### [Aufgabe 1]
Ermittle in den Einträgen alle Zeilen, die die Zeichenfolge "agent" enthalten, und gib diese Zeilen unverändert wieder.

★ ★ ★ ★ ★

# Schaltschränke auslegen



## Daniel B (20 Februar 2006)

HI Leute 

Ich plane öfters Schaltschränke und lege da die Größen fest. 
Wie macht Ihr denn das so mit der Schaltschrankgröße festlegen ?

Greetz Daniel


----------



## Onkel Dagobert (20 Februar 2006)

Hallo Daniel.

wenn alles rein passt und wenn noch 30% Reserve bleit, dann ist's gut, wenn nicht, dann hoffen dass niemand Wert drauf legt ;-). Im Notfall die Seitenwände mit Tragschienen ausbauen - das ist die Praxis. Ein Schaltschrank-Planungs-Programm wie Eplan/Eplan-Cabinet-Routing ist die Theorie. Letztere Möglichkeit erfordert jedoch eine sehr organisierte Pflege der Artikelveraltung.


Gruß, Onkel


----------



## Daniel B (23 Februar 2006)

★ ★ ★ ★ ★

### [Aufgabe 2]
Ersetze im Forenthread zur Schaltschrankauslegung im Abschnitt zwischen "# Schaltschränke auslegen" und "Schaltschrankgröße festlegen ?", beide eingeschlossen, "Größen" durch "Abmessungen" und gib den geänderten Abschnitt aus.

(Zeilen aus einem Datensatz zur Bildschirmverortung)
★ ★ ★ ★ ★

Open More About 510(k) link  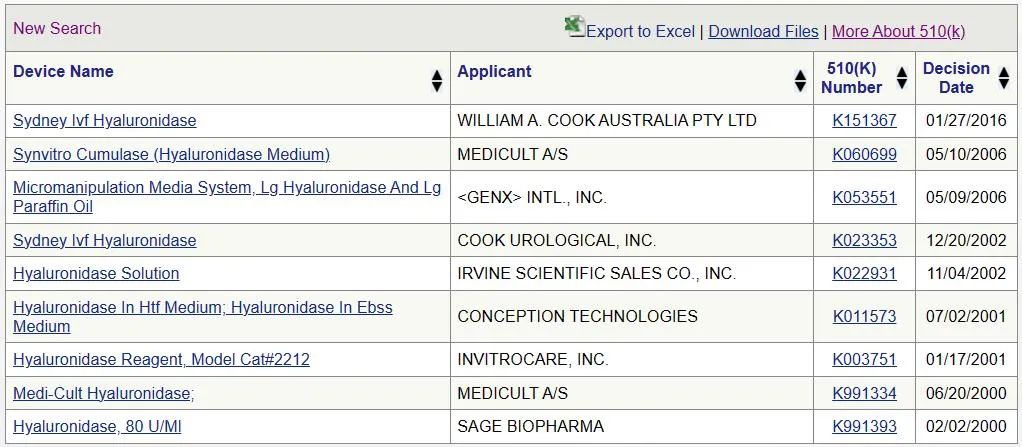[899, 31]
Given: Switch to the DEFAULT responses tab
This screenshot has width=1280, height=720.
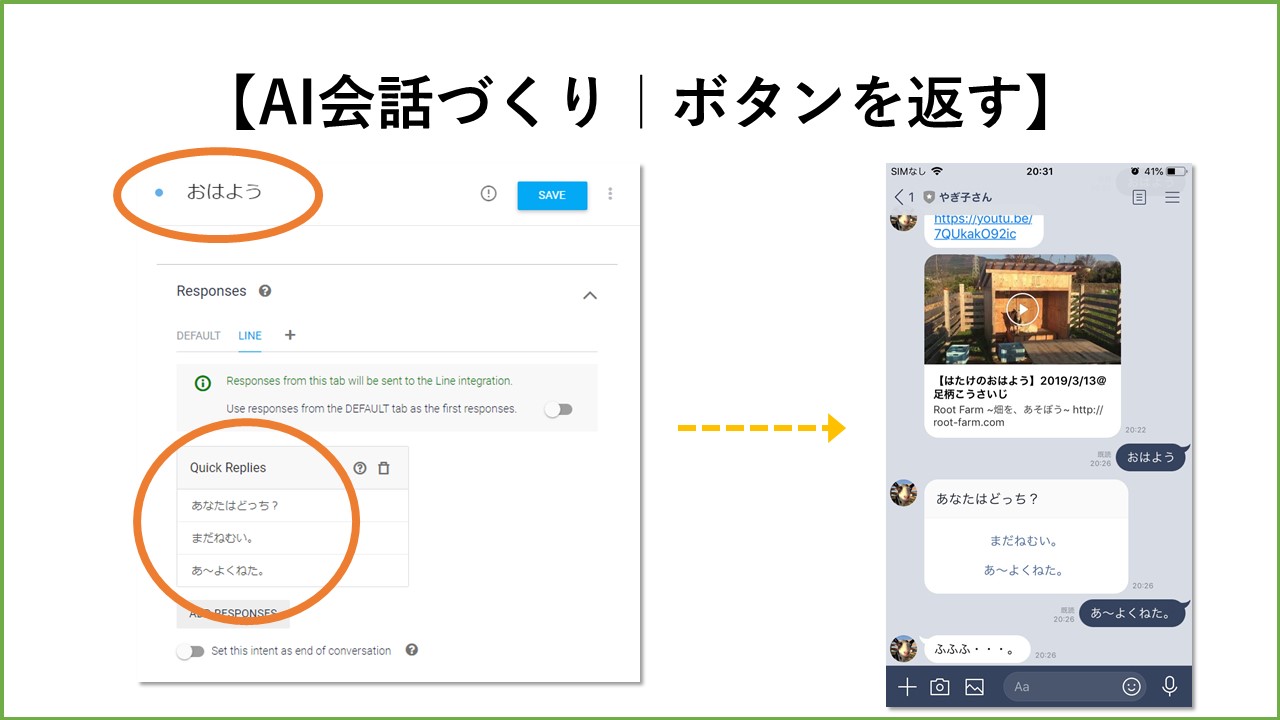Looking at the screenshot, I should pos(198,336).
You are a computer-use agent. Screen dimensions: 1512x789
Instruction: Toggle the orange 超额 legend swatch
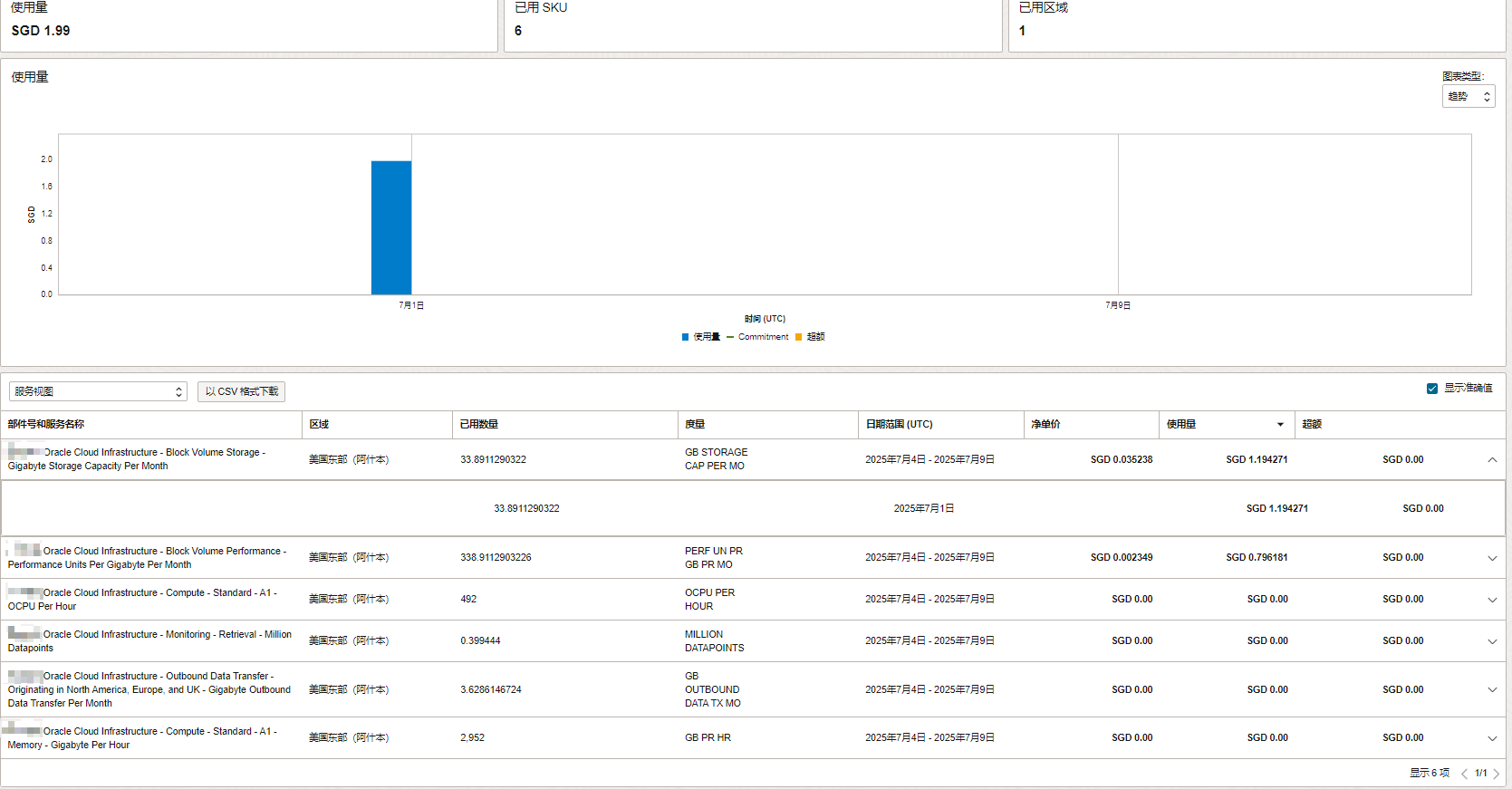pyautogui.click(x=799, y=337)
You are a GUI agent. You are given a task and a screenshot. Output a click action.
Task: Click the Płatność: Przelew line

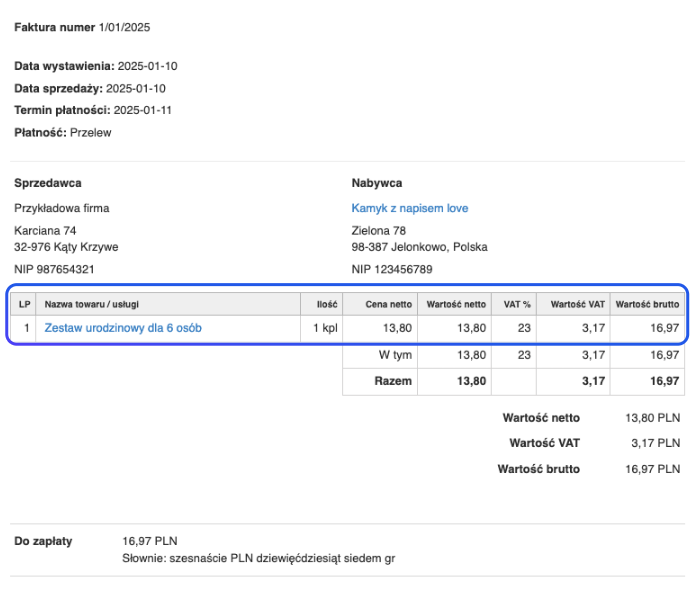pyautogui.click(x=63, y=132)
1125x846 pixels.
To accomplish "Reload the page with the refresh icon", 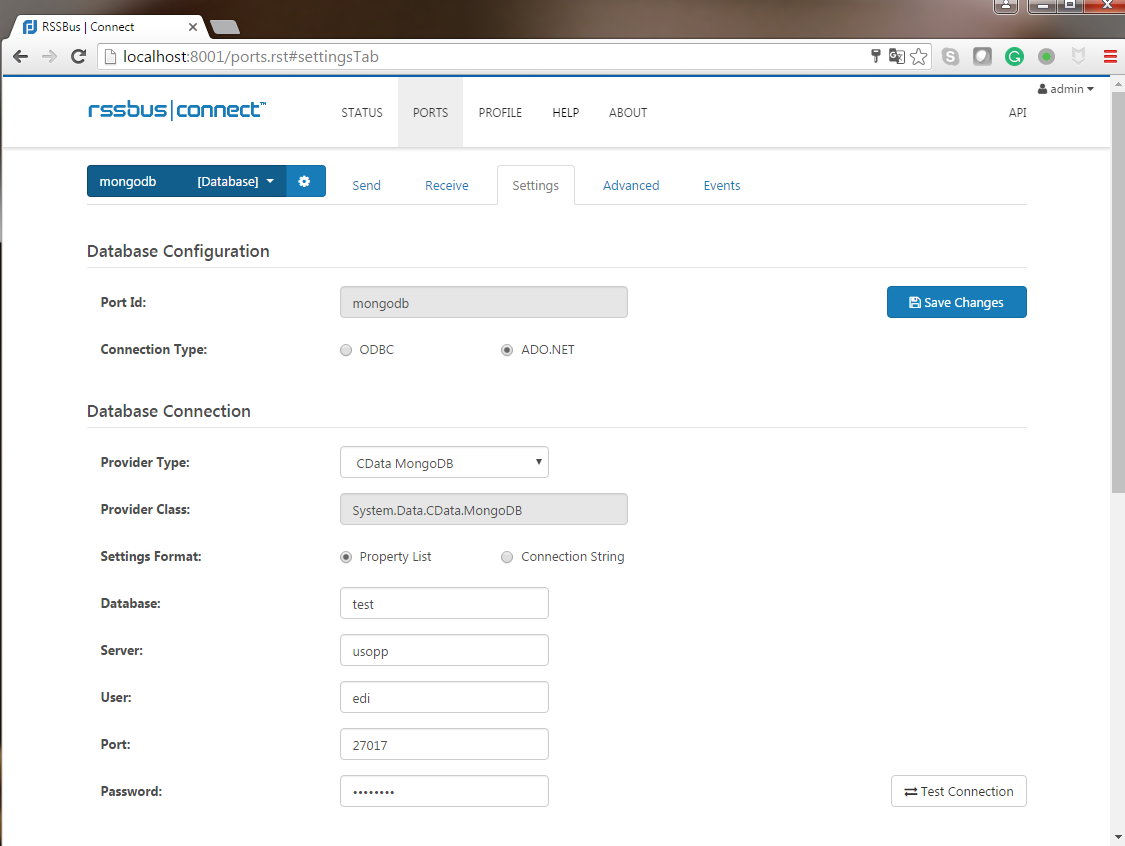I will tap(78, 57).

★ ★ ★ ★ ★

### [Ergebnis 1]
You are a computer-use agent. Screen dimensions: 1512x789
You are a GUI agent. You are given a task and a screenshot. Output a click action.

### [Ergebnis 2]
# Schaltschränke auslegen



## Daniel B (20 Februar 2006)

HI Leute 

Ich plane öfters Schaltschränke und lege da die Abmessungen fest. 
Wie macht Ihr denn das so mit der Schaltschrankgröße festlegen ?